*WHAT TO WORK ON*.
Copy task for the material below: print the line with "Task: Click the Tax Rate column header" and every line after it to the end, exactly as written, without the pictures.

*RECORDS SUPPLIED*.
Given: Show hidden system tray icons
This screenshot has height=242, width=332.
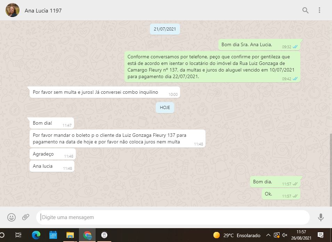Looking at the screenshot, I should 268,235.
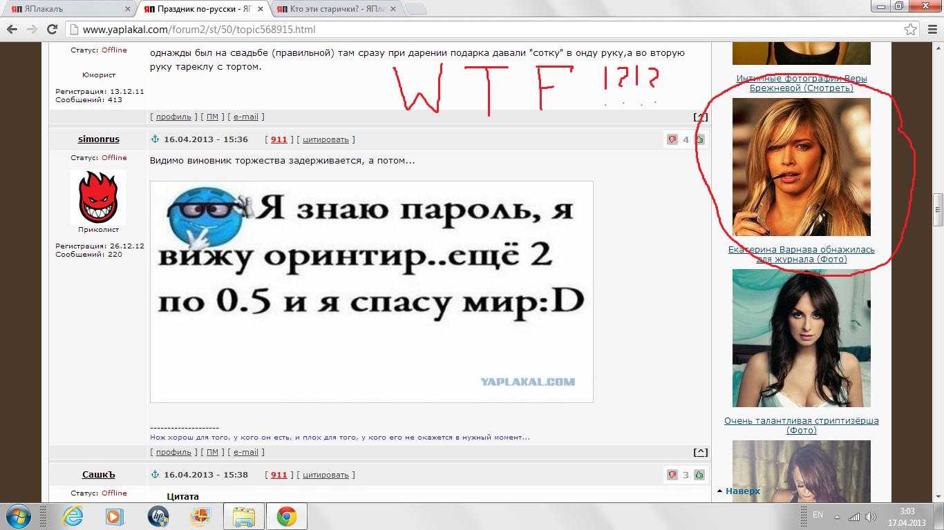The height and width of the screenshot is (530, 944).
Task: Click the anchor permalink icon on simonrus's post
Action: tap(155, 139)
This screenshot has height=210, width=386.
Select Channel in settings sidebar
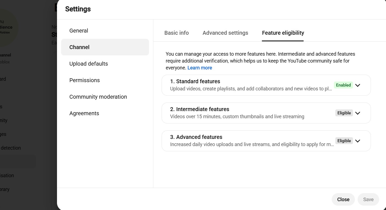coord(105,47)
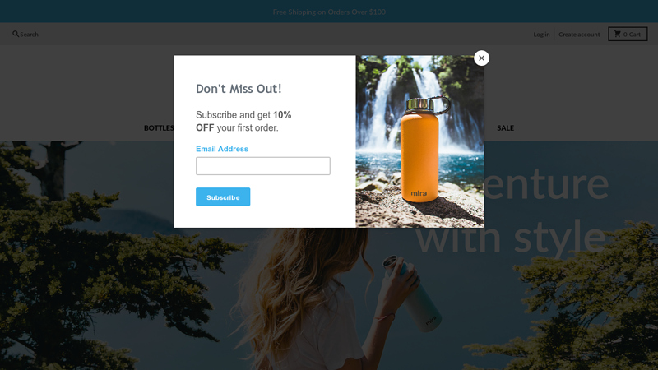
Task: Close the Don't Miss Out popup
Action: point(481,58)
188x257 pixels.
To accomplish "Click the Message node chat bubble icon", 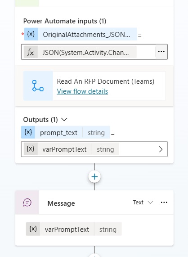I will click(27, 202).
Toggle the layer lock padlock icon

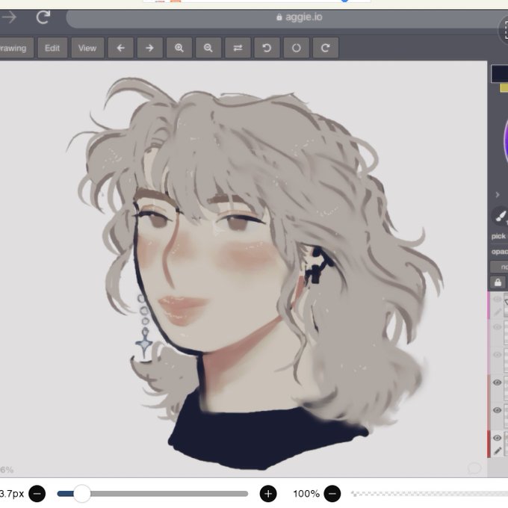click(498, 282)
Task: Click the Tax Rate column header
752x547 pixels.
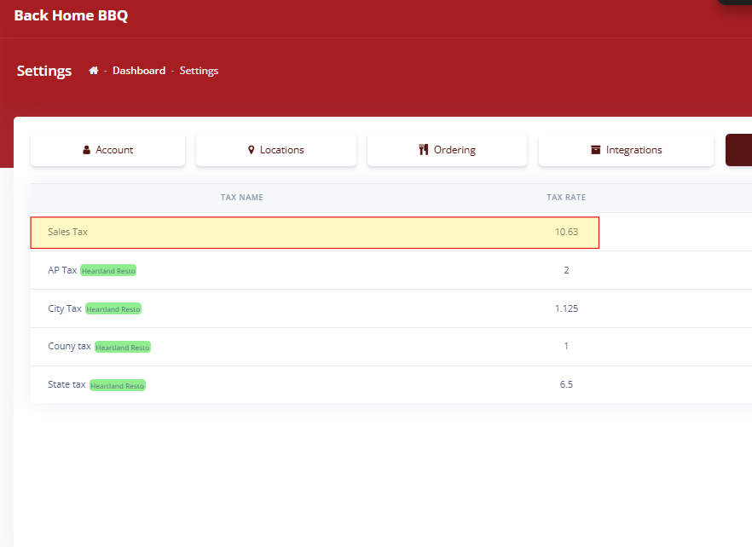Action: (566, 198)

*ANSWER BOX*.
Task: Click the Tax Rate column header
752x547 pixels.
Action: (566, 198)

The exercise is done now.